→ **Work instructions**:
A – From the immune surveillance summary below, list the three things that the central hypothesis says activation of select oncogenes or inactivation of select tumor suppressor genes contributes to.
B – Please answer these questions from the immune surveillance summary below, one per line:
(i) Which marker shows the tumors in the lung image?
(ii) What does ICT stand for?
(iii) Under the immunoediting hypothesis, why do tumors eventually evade immune detection altogether?

→ **Passage for review**:
Genotype-dependent immmune surveilance

Fluorescence imaging of mouse lungs harboring 100s of clonally-independent tumors (GFP). Each tumor has a distinct genotype tailored through in vivo somatic cell gene engineering. A subset of tumors express potent neoantigens (mCherry).

Our current understanding of immune surveillance of cancer is colored by the ‘immunoediting hypothesis’ which posits that the immune system suppresses the expansion of nascent cancers by identifying and eliminating cancer cells that express potent neoantigens. Thus, via immune surveillance the repertoire of neoantigens are sculpted, such that tumors eventually evade immune detection altogether because the remaining neoantigens are insufficiently immunogenic. During immune checkpoint therapy (ICT) it is believed that these neoantigens that were not previously acted upon by the immune system are now sufficiently potent to promote immune-mediated destruction of cancer cells due to a lowered immunogenicity threshold. Therefore, the immunogenicity threshold is a critical predictor of immune surveillance during nascent stages of cancer evolution and for the efficacy of ICT. However, the nature of the immunogenicity threshold is poorly defined but almost certainly impacted by cancer cell intrinsic alterations that extend beyond the specific neoantigens. The central hypothesis of this project is that activation of select oncogenes or inactivation of select tumor suppressor genes contributes to defining the immunogenicity threshold, cancer cell immune evasion, and the efficacy of ICT. Thus, the genotype of cancer cells will affect the overall immunogenicity threshold such that a given antigen, or set of antigens, will elicit an immune response in one genetic context but not in another. This hypothesis challenges our current assumptions regarding the immunoediting hypothesis and provides an alternative lens through which we must approach the etiology of cancer progression and the response to ICT.

→ **Data for review**:
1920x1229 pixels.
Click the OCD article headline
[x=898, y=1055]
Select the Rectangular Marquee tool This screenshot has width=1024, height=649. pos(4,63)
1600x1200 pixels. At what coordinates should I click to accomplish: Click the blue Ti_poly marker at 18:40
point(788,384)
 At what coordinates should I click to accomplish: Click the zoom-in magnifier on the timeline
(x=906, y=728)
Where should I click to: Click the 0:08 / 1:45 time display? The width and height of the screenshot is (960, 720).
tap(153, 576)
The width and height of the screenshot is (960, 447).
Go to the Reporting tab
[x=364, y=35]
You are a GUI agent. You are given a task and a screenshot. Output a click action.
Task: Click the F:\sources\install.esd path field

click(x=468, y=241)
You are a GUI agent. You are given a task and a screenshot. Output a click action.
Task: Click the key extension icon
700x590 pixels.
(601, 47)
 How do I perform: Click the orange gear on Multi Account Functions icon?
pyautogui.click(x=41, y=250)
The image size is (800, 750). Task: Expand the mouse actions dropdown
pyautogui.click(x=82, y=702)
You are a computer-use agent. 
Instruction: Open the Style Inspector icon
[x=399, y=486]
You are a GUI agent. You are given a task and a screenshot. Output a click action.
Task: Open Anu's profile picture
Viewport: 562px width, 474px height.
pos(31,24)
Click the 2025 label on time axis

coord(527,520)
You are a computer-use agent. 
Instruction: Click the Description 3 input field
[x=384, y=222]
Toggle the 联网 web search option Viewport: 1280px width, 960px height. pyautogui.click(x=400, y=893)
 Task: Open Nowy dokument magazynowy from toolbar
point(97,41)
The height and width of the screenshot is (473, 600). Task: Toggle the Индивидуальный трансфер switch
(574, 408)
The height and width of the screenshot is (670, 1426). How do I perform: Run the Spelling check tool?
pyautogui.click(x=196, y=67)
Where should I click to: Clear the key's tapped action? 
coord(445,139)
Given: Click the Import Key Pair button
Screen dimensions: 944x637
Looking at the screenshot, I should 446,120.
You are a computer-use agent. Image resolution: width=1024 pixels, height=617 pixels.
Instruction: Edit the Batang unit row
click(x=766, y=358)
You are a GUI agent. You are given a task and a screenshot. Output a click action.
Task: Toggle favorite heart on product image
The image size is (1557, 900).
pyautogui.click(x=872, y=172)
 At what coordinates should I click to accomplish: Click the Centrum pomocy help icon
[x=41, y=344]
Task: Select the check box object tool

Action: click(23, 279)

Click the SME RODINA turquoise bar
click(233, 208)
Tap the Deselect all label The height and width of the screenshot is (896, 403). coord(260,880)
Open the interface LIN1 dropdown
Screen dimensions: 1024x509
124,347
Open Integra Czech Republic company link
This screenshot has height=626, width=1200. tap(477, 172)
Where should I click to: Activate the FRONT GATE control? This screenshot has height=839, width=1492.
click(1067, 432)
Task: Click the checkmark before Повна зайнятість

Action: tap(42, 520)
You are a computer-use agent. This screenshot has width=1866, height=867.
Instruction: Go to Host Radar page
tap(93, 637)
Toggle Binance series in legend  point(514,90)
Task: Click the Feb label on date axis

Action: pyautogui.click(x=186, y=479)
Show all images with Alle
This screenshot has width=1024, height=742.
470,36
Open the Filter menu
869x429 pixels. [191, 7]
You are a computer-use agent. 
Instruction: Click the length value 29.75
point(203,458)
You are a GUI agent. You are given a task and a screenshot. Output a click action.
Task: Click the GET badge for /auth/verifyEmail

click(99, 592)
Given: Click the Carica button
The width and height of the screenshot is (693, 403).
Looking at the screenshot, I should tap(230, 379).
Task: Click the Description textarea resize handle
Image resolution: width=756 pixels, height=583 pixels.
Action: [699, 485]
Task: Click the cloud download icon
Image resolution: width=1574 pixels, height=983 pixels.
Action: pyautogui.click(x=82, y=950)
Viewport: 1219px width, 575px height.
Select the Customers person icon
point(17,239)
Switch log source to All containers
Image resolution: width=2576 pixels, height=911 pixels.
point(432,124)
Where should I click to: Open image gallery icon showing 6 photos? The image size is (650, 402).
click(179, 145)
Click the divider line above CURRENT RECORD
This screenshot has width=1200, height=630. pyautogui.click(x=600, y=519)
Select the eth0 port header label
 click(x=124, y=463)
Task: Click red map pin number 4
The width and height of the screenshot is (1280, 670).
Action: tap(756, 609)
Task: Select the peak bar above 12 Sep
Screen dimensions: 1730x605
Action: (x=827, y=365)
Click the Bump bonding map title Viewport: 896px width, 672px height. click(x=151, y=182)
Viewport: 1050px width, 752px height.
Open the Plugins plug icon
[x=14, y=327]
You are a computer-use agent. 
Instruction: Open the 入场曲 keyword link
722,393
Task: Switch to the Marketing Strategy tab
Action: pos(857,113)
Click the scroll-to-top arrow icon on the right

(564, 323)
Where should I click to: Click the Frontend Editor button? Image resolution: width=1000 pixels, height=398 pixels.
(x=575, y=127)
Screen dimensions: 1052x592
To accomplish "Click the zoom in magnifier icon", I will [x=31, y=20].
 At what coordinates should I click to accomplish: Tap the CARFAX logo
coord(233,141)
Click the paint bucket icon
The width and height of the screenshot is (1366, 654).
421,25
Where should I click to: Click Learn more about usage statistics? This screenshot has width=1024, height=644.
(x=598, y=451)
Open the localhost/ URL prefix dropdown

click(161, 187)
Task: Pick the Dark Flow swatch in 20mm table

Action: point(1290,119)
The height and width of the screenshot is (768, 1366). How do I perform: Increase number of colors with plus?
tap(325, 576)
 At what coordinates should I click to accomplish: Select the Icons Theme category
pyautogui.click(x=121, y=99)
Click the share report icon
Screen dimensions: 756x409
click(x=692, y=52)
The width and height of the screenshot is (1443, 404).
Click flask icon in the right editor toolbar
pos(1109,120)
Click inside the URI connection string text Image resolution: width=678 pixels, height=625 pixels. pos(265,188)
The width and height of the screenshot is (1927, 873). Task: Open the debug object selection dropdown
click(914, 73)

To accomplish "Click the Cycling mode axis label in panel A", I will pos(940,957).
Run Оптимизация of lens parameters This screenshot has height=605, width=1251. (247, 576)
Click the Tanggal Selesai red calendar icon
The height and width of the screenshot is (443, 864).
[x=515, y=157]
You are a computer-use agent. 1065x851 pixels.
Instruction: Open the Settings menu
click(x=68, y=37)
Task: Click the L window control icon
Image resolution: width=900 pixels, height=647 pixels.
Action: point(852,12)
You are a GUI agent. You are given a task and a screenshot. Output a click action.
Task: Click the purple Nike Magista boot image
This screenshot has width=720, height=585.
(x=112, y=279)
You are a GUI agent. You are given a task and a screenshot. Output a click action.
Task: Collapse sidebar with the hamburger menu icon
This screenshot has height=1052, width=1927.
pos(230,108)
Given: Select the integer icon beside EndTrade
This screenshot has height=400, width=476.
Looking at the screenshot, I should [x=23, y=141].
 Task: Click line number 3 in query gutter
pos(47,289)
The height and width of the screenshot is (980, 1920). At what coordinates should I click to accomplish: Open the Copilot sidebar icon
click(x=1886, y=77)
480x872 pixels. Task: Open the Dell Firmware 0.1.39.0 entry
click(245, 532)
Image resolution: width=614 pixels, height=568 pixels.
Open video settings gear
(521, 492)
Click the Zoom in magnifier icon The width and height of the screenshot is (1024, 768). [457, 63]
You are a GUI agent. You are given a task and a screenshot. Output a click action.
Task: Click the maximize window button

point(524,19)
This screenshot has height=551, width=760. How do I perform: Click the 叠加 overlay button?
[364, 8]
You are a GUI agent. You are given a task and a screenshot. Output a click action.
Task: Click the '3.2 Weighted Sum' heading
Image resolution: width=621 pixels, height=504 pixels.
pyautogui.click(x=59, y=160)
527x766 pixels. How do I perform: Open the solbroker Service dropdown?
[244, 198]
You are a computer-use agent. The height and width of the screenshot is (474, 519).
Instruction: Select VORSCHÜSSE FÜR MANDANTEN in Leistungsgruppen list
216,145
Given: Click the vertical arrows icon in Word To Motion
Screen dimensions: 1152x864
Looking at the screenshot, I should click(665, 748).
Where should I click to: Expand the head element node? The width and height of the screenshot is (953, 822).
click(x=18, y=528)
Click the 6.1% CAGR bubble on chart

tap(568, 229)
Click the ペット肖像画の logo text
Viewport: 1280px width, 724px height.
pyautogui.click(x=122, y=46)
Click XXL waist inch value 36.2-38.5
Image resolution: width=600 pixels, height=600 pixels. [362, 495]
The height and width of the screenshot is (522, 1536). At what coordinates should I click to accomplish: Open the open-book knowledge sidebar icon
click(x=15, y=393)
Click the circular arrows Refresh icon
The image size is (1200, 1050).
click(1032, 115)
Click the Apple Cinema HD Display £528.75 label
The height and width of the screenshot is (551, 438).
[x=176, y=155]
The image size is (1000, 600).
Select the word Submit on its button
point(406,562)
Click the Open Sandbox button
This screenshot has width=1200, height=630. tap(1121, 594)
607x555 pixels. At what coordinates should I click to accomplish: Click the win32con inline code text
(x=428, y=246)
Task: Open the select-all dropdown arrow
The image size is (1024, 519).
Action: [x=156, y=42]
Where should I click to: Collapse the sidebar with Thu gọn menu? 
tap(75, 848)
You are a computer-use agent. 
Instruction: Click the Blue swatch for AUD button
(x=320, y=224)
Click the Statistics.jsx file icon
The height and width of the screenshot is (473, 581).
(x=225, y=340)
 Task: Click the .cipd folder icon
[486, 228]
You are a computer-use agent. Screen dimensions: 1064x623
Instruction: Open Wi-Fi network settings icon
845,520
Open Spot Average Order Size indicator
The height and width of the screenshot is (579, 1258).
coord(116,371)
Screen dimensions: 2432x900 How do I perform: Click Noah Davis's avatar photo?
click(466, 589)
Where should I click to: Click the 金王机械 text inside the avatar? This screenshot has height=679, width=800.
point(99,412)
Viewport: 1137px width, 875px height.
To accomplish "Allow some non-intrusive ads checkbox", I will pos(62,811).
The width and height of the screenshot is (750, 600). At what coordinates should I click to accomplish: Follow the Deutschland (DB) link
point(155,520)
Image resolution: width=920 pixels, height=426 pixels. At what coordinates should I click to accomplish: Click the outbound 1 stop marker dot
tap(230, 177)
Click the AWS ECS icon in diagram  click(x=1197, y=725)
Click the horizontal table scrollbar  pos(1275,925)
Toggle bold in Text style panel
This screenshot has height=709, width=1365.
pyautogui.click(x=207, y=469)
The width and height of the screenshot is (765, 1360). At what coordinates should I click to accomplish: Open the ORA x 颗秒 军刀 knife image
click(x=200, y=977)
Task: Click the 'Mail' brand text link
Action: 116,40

→ **Answers for the tasks**:
A –
- Defining the immunogenicity threshold
- Cancer cell immune evasion
- The efficacy of ICT

B –
(i) GFP
(ii) Immune checkpoint therapy
(iii) The remaining neoantigens are insufficiently immunogenic.